Lack of Incentive? Or Lack of Trust?
Single Farm Payment saw an average cut of 22% for farmers last year with the money supposedly diverted to the Sustainable Farm Incentive amounting to 0.44% of total funding to farmers. [i]
There has been a great deal of investment in promoting environmental schemes through Future Farming, press and media, but uptake of environmental schemes is currently low. Why is this?
Several days ago I had two conversations with different farmers, both farming similar farms within 30 miles of each other:
The first farmer I spoke to we started by discussing working capital costs. He explained to me that he had managed to keep these about the same , but at the expense of decreased productivity. He had entered into additional environmental stewardship schemes and the Sustainable Farm Incentive. He was, considering the times we are in, quite happy with his lot, and was on target to be increasingly profitable financially on his mixed farm. He felt that commercially environmental stewardship and SFI was the direction to go in.
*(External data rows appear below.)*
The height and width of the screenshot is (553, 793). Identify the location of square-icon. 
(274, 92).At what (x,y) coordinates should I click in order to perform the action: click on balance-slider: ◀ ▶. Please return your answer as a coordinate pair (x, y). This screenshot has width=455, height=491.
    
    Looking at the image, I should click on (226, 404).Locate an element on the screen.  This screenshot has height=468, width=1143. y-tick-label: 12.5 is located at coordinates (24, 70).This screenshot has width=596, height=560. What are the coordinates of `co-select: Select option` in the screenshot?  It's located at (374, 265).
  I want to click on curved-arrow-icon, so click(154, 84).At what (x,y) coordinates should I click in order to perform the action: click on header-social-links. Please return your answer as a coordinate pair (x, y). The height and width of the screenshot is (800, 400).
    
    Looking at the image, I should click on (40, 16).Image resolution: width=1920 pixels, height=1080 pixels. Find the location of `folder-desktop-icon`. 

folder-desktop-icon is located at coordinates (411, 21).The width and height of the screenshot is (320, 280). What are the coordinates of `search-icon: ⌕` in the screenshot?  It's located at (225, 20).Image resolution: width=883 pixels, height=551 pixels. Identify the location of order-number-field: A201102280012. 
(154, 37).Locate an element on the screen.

The second farmer I spoke to also discussed working capital costs. He explained that he had managed to keep these only slightly higher than the previous year by growing lower cost crops, in this case spring barley and oats and reducing his fertilizer input in part by increasing his livestock, which being beef and sheep he was also happy with their returns. He had been advised by Future Farming advisors to adopt stewardship schemes and make life easier for himself at the same time by reducing stock. The difficulty he had in accepting this was that it would reduce his profitability by reducing the quantity of livestock permitted. He was also concerned that reducing livestock would also mean less manure. Certainly, adopting the schemes would also increase working capital costs, at least in the short term. He was not prepared to enter any further stewardship schemes or the Sustainable Farm Incentive. The biggest issue he had was trust. His experience with both the old Single Farm Payment and the Stewardship schemes he has already had is that of late paperwork, difficulty getting returns processed and submitted, especially as he has slow internet in his area. Furthermore he viewed such schemes as a one way commitment – he did not trust government to have a change of policy and cancel all the schemes and accompanying payments. Trust was perhaps his largest issue.
Later that week I spoke to a third farmer and he turned around and said, “ I don’t see the point in spending money on any grants or stewardship schemes when you have to borrow more at increasing interest rates to fund them.” That is an understandable viewpoint.
The simple fact is that confidence in government is so low that any scheme coming from them is treated with suspicion and caution. This lack of trust is possibly enlarged by energy costs and interest rates increasing.
For any environmental policy to be attractive to farmers government needs to create that most valuable commodity first – trust.